I've been playing with adding sqlite3 back-end support to GeoDjango,
using the SpatiaLite extension. This requires executing some magic
SQL each time you connect to the database, to enable the spatial
extensions. Ticket #6064 seems like this right way to do this, by
causing the database to send a signal each time a new connection is
opened, which GeoDjango can catch. This works like a charm, and I
just uploaded an updated patch to that ticket, since it hadn't been
touched for a year and had gotten quite stale.
I'm curious if anyone thinks there's a better way to do this (i.e.
cause magic SQL to be executed on each database connection). I'm also
curious whether the test in my patch passes for other back-ends, like
oracle and whatnot.
Finally, it occurred to me that a signal on *cursor* creation could
also be useful, and could easily be added at the same time. (In fact
in the old patch the connection_created signal actually erroneously
behaved like a cursor_created signal for some back-ends.)
Thoughts?
Matt
Matt Hancher
Intelligent Systems Division
NASA Ames Research Center
Matthew....@nasa.gov
Modulo my question about signal overhead below, this seems like a decent
approach. It's kind of the reason for signals existing.
A random thought: is there any other information worth sending along
with the signal? Right now, the receiver is told "a connection was
created". Anything that's likely to vary and that could be useful as a
trigger for other actions? I can't immediately think of anything, but
I'll throw it out there in case I've overlooked something.
> I'm curious if anyone thinks there's a better way to do this (i.e.
> cause magic SQL to be executed on each database connection). I'm also
> curious whether the test in my patch passes for other back-ends, like
> oracle and whatnot.
>
> Finally, it occurred to me that a signal on *cursor* creation could
> also be useful, and could easily be added at the same time. (In fact
> in the old patch the connection_created signal actually erroneously
> behaved like a cursor_created signal for some back-ends.)
I'm not up to speed these days on the overhead for signal emission. We
create a lot of database connections, for better or worse (as you no
doubt realise, our connection management strategy is "one per request").
Is the impact noticeable for those doing nothing with the signals? I
suspect it's not hard to test, but I'm going to be lazy and not do it
myself (I suspect my laptop isn't quite production-quality hardware in
any case).
I'm generally in favour of the idea, though. Looks like a reasonable use
for signals and your use-case seems like a typical situation that will
need this.
Regards,
Malcolm
"Hugely" being, of course, a highly scientific measurement lending
itself to accurate comparison against future changes. :-)

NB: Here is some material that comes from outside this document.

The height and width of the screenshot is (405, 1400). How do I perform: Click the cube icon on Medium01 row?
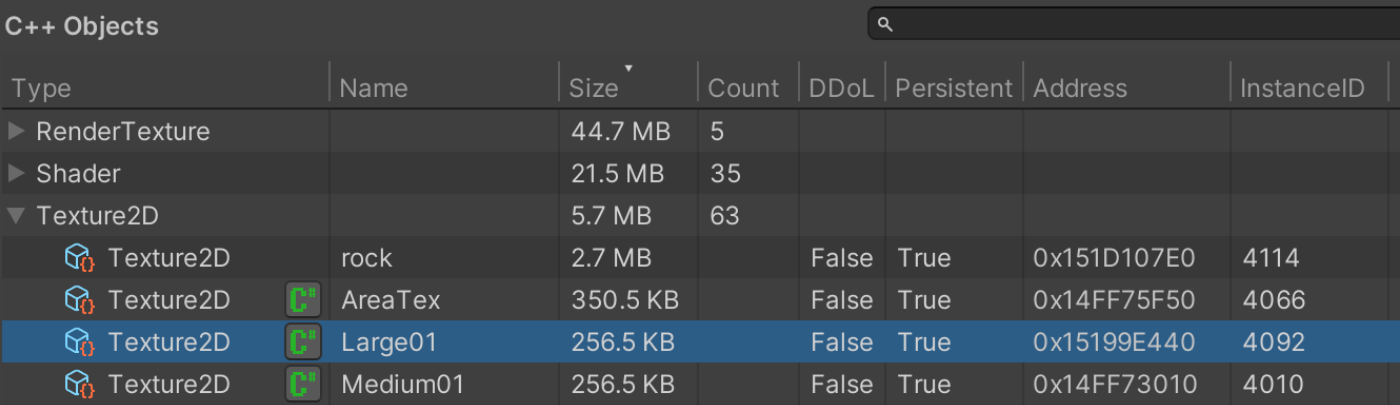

Yes, I know it's faster now and I realise that's the common case. But
what's the impact of adding one or two new signal calls per request. I
suspect it's minimal, but I haven't measured it and this is the first
time it's come up since the refactor, so it's probably time to know what
we're agreeing to for each new signal.
Regards,
Malcolm
This sort of benchmarking would be helpful to have kicking around. One
of the features on the table for v1.1 is to add signals for activity
on m2m operations. The biggest impediment to introducing these signals
is the overhead (or, at least, the perception that there will be an
overhead) associated with adding a signal for a common operation.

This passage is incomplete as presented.